Describing this myth in his novel, and thus preserving it for future generations, is Albert Kivikas’s third role in Estonian literature, and without a doubt his most lasting. His novel Names in Marble (1936), tracking the exploits (which in reality only lasted for a few months) of the brave young soldiers, became instantly popular. The mythical aura surrounding the book was further augmented by the period of Soviet annexation, when the book was strictly prohibited. It is no wonder that the feature film based on Names (2002), made in the newly free Estonia, broke all box office records.
Kivikas’s novel is by no means a simple patriotic work of fiction. Names in Marble is a novel of war, but it is also a reflection on a better world order and on a better future for Estonia.

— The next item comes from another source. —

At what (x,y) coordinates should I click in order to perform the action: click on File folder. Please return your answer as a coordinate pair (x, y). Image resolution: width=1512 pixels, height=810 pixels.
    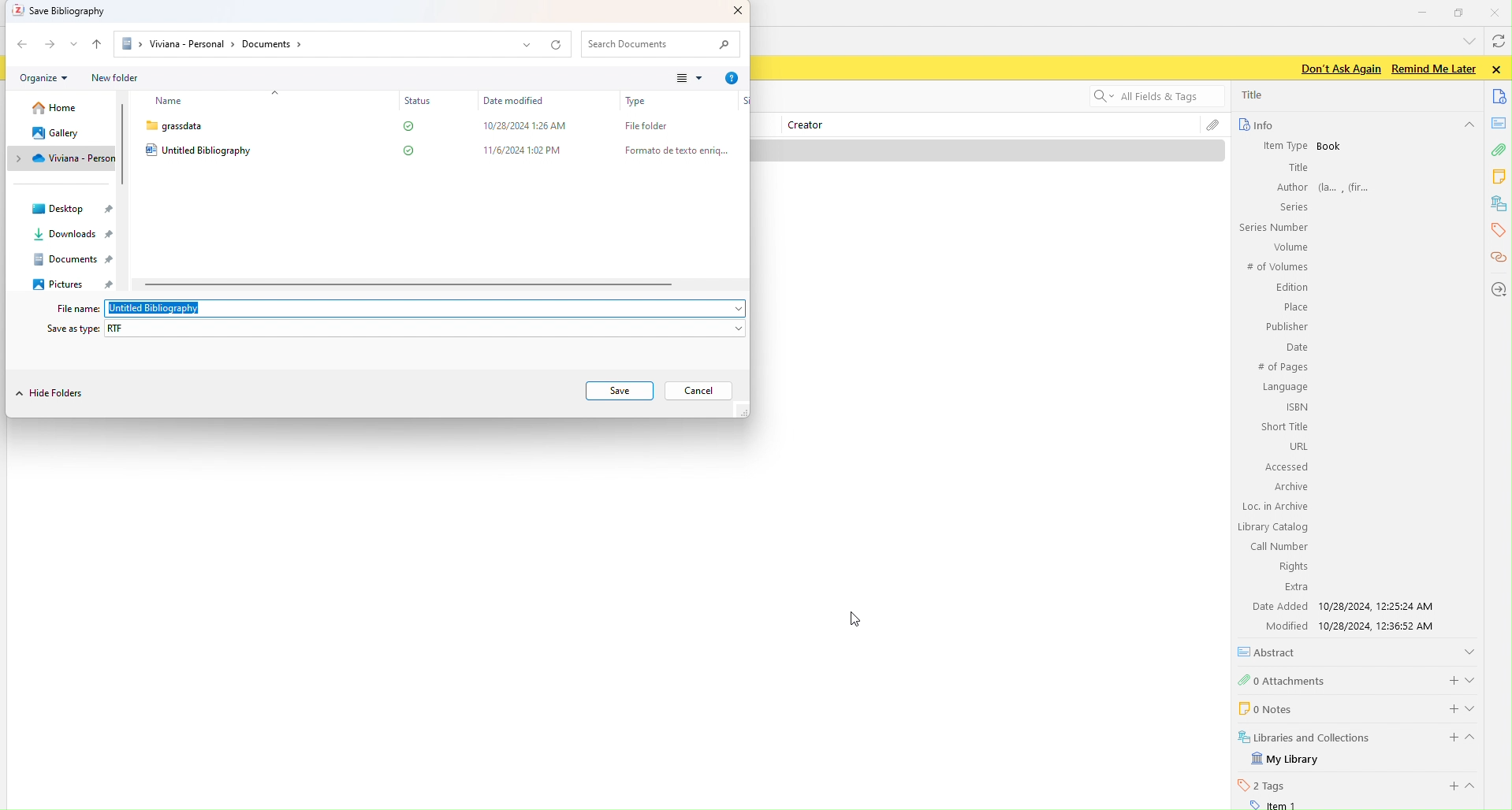
    Looking at the image, I should click on (640, 125).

The main character, Enn Ahas, is a doubter, a kind of Hamlet in the uniform of an Estonian soldier, who hesitates between the two great ideologies of the time – socialism and nationalism. Bravely facing the enemy, he would like to know what kind of Estonia he is fighting for. Life, however, is full of contradictions and different attitudes, so that Ahas’s contemplations and doubts continue in the second, third and even fourth novels in the series (1948-1954). The later parts were published in Sweden, where Kivikas, together with many other writers and cultural figures, escaped the Stalinist terror. The War of Independence is over, but the self-realisation of Enn Ahas, as an individual and a social being in the Estonian Republic of the 1920s, continues. The descriptions are almost like documentaries, with the novels full of valuable autobiographical recollections and chronicles of cultural history. The series of novels carries the moral: the republic Ahas fought for and regards as his own, has not yet arrived – the struggle now continues within every individual and society in an entirely different manner.

Such persistent hesitation and doubt, the restless dissatisfaction that Ahas represents, that moving towards something ideal, is perhaps especially typical of nations with only a short experience of independence. In that sense, Kivikas examines, in his series of novels, one of the principle conditions of Estonians in the 20th century. Due to the twists and turns of destiny, after all, we have been forced to be a restless, dissatisfied nation, even racked by doubts, twice – in the 1920s and 1990s.
Today’s perception of the classic Albert Kivikas is primarily that of a young man, futurist and inexperienced soldier, who witnessed an historical miracle. To the Republic, the all-embracing experience of his younger days, he devoted himself more passionately than any other Estonian writer.